Léon Denis – Sa vie, son œuvre – IV.

Rien de ce qui touche à la médiumnité ne pouvait le laisser indifférent, et cette question primordiale n’avait pas de secrets pour lui, La palingénésie, de même, requérait toute son attention. C’était un sujet encore bien controversé. Or, le Dr. Moutin, Président de la Société française d’Etude des Phénomènes psychiques, apportait dans ces débats toute une série d’objections relatives à la thèse réincarnationiste. (1)

Léon Denis, s’appuyant sur les enseignements des vieilles religions de l’Orient et sur les traditions de la sagesse antique confirmés par les instructions du Kardécisme déployait toutes les ressources de sa conviction en faveur d’une thèse qu’il estimait capitale, thèse qu’il n’a pas cessé d’exposer, de reprendre et d’approfondir au cours de tous ses ouvrages.
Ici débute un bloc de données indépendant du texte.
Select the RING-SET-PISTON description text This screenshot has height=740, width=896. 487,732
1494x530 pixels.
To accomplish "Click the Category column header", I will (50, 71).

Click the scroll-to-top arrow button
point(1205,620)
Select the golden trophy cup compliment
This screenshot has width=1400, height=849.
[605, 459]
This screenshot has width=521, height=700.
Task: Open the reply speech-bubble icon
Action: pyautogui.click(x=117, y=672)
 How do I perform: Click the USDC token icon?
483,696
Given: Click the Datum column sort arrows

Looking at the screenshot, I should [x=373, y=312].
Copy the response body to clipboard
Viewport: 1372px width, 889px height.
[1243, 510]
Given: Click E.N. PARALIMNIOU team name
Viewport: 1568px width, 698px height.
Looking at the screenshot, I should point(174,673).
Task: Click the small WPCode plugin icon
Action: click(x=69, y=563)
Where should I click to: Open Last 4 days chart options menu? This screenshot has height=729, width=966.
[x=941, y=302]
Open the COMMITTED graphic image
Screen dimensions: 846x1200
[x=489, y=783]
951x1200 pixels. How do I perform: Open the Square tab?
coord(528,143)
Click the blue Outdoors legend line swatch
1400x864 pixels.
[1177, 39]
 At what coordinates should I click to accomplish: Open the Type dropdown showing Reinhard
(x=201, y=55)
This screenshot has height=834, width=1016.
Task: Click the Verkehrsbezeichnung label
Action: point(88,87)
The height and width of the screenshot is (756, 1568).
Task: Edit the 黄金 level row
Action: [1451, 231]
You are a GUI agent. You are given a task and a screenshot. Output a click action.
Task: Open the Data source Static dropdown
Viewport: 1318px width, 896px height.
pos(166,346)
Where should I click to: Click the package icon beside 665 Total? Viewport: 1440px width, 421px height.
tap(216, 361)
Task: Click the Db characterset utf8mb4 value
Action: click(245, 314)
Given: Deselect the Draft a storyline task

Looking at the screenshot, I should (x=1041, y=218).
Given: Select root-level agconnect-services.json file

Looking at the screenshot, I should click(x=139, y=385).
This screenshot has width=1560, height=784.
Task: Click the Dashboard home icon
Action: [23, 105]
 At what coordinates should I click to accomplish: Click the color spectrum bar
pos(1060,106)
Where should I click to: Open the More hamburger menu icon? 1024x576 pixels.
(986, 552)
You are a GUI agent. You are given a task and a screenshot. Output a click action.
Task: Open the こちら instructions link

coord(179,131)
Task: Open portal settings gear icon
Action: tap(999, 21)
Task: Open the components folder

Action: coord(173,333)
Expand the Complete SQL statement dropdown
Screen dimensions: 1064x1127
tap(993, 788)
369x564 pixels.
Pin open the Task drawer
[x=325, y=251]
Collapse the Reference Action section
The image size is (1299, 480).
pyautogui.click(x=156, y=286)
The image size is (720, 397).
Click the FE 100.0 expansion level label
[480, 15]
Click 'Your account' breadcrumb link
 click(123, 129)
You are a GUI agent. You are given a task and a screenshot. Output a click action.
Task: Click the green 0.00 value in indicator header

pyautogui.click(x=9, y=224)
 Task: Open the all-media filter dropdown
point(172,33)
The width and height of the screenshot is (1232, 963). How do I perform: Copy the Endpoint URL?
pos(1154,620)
« Six cent millions d’Asiatiques, aujourd’hui encore, croient en elle, disait-il. Mais si nous acceptons ce principe des vies successives de l’âme, n’allez pas croire que ce soit seulement parce que les esprits l’affirment dans nos séances d’expérimentation. Non ! Si nous l’acceptons, c’est surtout parce qu’elle vient dissiper l’incertitude qui pesait sur la pensée ; c’est parce qu’elle vient faire l’ordre, la lumière, l’harmonie, là où auparavant on n’avait que la confusion, l’obscurité, le chaos ! »

Il examinait ensuite les théories contraires, ne laissant aucune objection sans réponse.

« Vous avez étudié les lois de la vie, disait-il au Dr Moutin, vous avez considéré la succession des âges et la lente évolution des êtres sur notre planète ? Vous avez vu une chose : c’est que partout et en tout, la nature procède avec sagesse, avec méthode et lenteur. Il lui a fallu des siècles nombreux pour façonner la forme humaine. La forme humaine n’est apparue qu’après la longue série des formes animales. 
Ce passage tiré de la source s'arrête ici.